Functional drug testing of pediatric acute lymphocytic leukemia cells by single-cell transcriptome sequencing for mapping cellular drug response

Functional precision medicine (FPM) aims to match the right patients to the right drugs by using specific features of the individual's cancer cells. Recently, FPM has been propelled by technologies that enable high throughput ex vivo drug profiling to tailor treatments for individual patients. Here, we present a proof of concept study for an integrated experimental system that incorporates ex vivo treatment response with a single-cell gene expression output that enables barcoding of several drug conditions in one single-cell sequencing experiment.
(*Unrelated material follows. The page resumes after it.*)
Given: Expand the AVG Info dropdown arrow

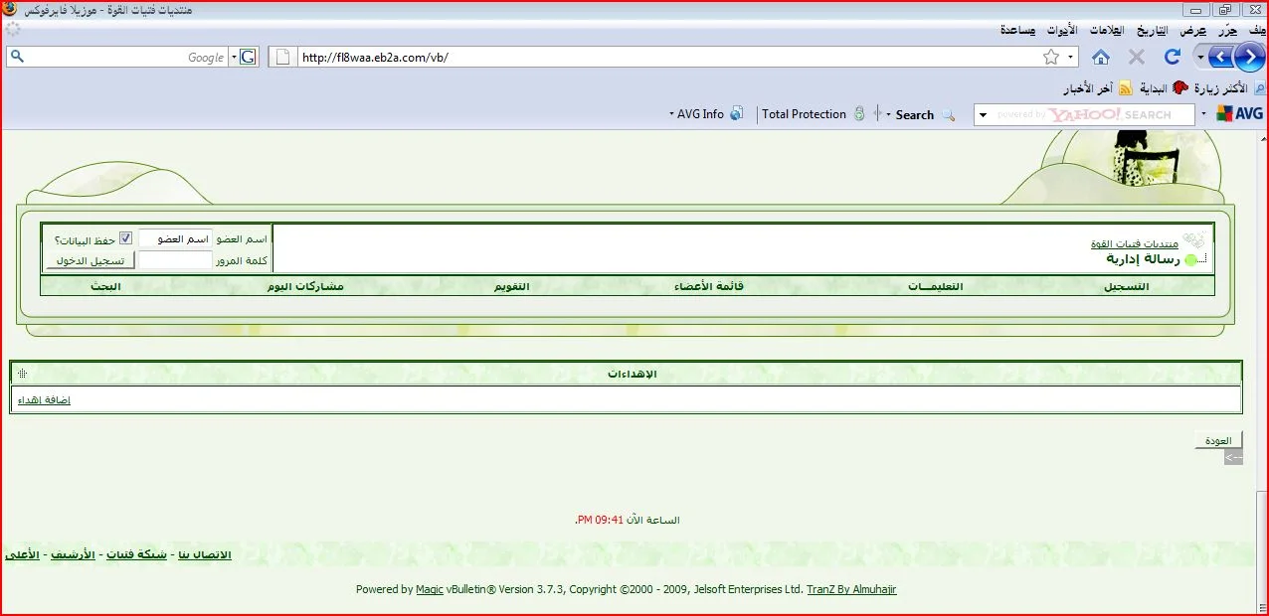Looking at the screenshot, I should coord(672,115).
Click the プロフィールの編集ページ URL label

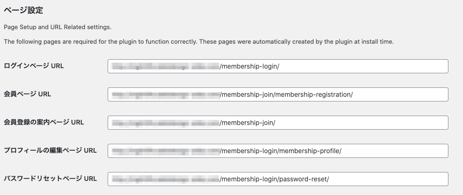tap(50, 150)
We perform functional annotation of drug resistance using the glucocorticoid-resistant E/R+ REH cells as a cellular model and evaluate three different approaches for single-cell transcriptome sequencing (scRNA-seq). Using this integrated system, we show that all scRNA-seq methods accurately reflected gene expression changes in the system, with high cell recovery and accurate tagging of the different drug conditions. Furthermore, we identified a substantial single-cell transcriptional response to fludarabine, a drug of particular interest for treatment of high-risk ALL. Overall design: We perform functional annotation of drug resistance using the glucocorticoid-resistant E/R+ REH cells as a cellular model and evaluate three different approaches for single-cell transcriptome sequencing (scRNA-seq). Five conditions were chosen based on dose response curves measured by FMCA. Single-cell sequencing of the treated cells was carried out using three different approaches, Parse Evercode WTK, MULTI-seq and 10x Chromium Fixed RNA Profiling. We investigated whether specific drug conditions influenced the gene expression profiles of the single cells recovered.